And always, having “Society” looking at me, nuclear family relatives, as if they were watching a screen.

The only thing they were short of was popcorn, for them to enjoy "the moment".

I got chosen, every step of the way.

Now, I get to choose: I mean I get to feel that the path opening up is for me and to me, in feeling, in energy, and in vibration.

I have kept expanding, and expanding, and expanding. That’s what Indigos are about.

And I am like: “Habibi, I have expanded into this. Does my “expansion” fit your 'je ne sais qoui'?”

Do you see the colours of me, truly, madly, deeply? If not, please do us both a favor and remain hidden behind the veil.

And yet, should the colours of me resonate with your “I am”, boy, I hope you will have the veil dissolved and step forward, in no time!

Otherwise, “waking up” to and with someone whose vibration, frequency, and overall maniere doesn’t match our own… could be quite unpleasant, I am thinking to myself.

The spices of ourselves might change… and yet, I tend to firmly believe in the core of ourselves.

Who we are, what we are made of — that, my dearest, does not change.

To my belief, that is the core point around which the circle of life revolves. And that's what keeps relationships together: what we are made of.

And Love — the strongest vibration of them all.

As I was saying, in Damascus, the guy shows up to the girl’s father and tells him: I am into your daughter. They get engaged. While engaged, they get acquainted. Should everything work out well, they go on with the marriage procedures.

In Romania, allegedly, they get acquainted, if possible first physical, afterward they discuss the rest of what is basic. He gets to knock all the nails out of her body, if he is willing to show up for a second, or third meeting, they are in a liaison. Then they get to move together. The guy has to make sure that he gets along with her. And if he’s rich, he has to make sure he doesn’t invest in any wrong places. In the meanwhile, she is supposed to succumb and give all of her self and sexuality. And she is supposed to love him for who he is and want nothing in return. And yes, he can take his time in honoring her in terms of appreciation, comfort, and finances. For -- he can’t take such an important risk. And should she stem from a family of heritage, that would mean that she has given away codes of light of hundreds and hundreds of years...

SOURCE MATERIAL →
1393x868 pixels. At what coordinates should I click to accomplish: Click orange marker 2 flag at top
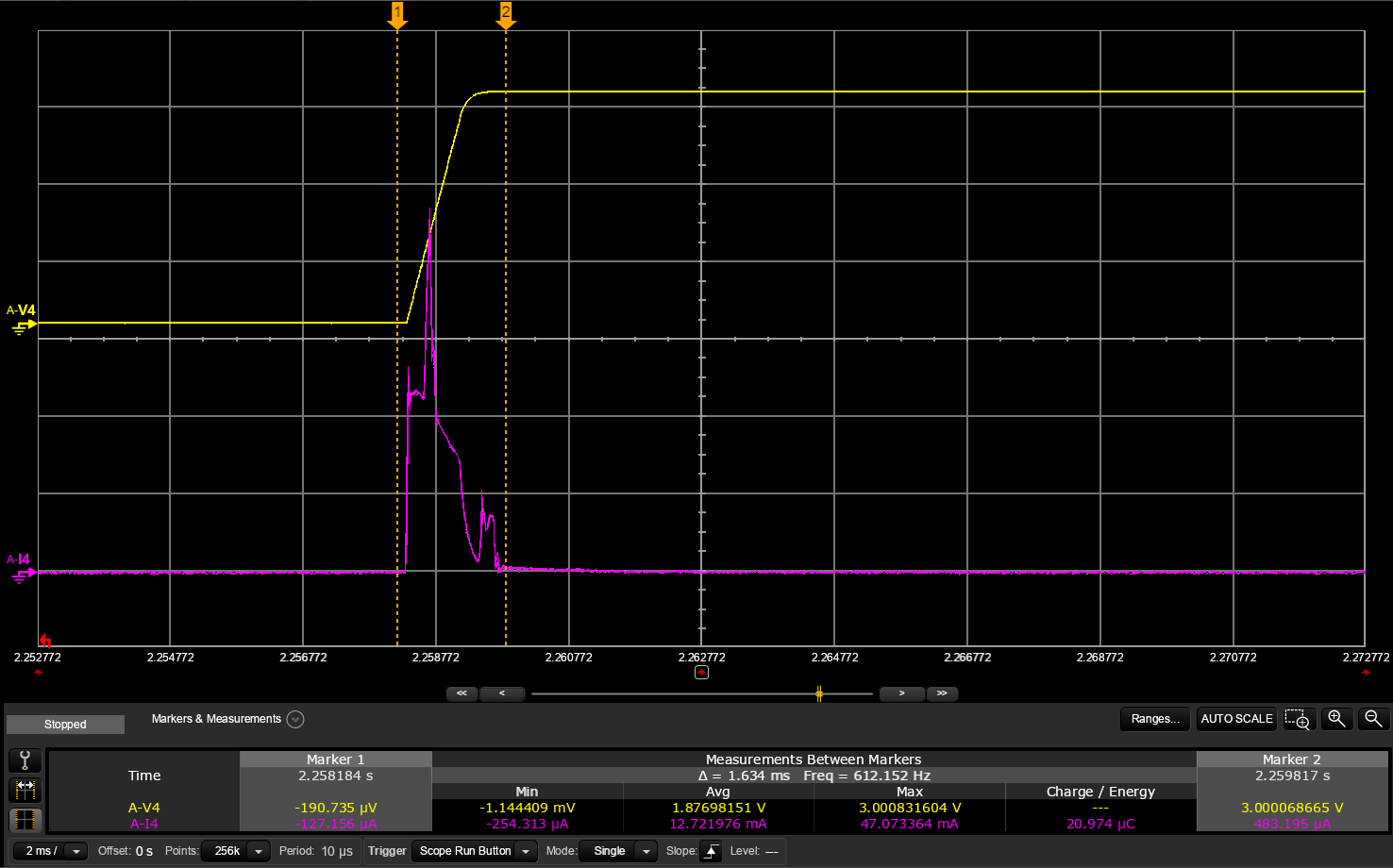506,14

OBJECTIVE 1 → According to the passage about courtship, what does the man do first in Damascus?
OBJECTIVE 2 → Carry the passage about courtship forward from its last sentence, keeping the same voice.

FINAL RESULT 1 → He goes to the girl's father and tells him he is into his daughter.

FINAL RESULT 2 →
But then, there was this time when a Damascene had asked her: When are you buying a house? How much do you earn per month?

My dearest, a guy has to know 100% who he is thinking of committing to. The possible European citizenship is also in the house. Sway! Good deal, my dearest. Good deal!

(Dear reader, thank you for bearing with my tone of voice. I am trying to make a point.)

I can’t say what has made (some men) turn into such … but, for me, and this post is personal, it’s about me, the past decade was about female-men, not men-men, when it came to my life.

Female-men craving to be wooed. It could have been my personal wound: my being the daughter of a narcissistic mum must have triggered the aforementioned loop, I am thinking to myself. And yet, I can't be sure of it.

I don’t know what a man-man is about, the "I’ll take care of you, my babe", kind of man. The kind we watch on screens and read about in books.

Nevertheless, I have been blessed: my life is abundant with colourful soul roses, worldwide. I truly am blessed for my Soul Family.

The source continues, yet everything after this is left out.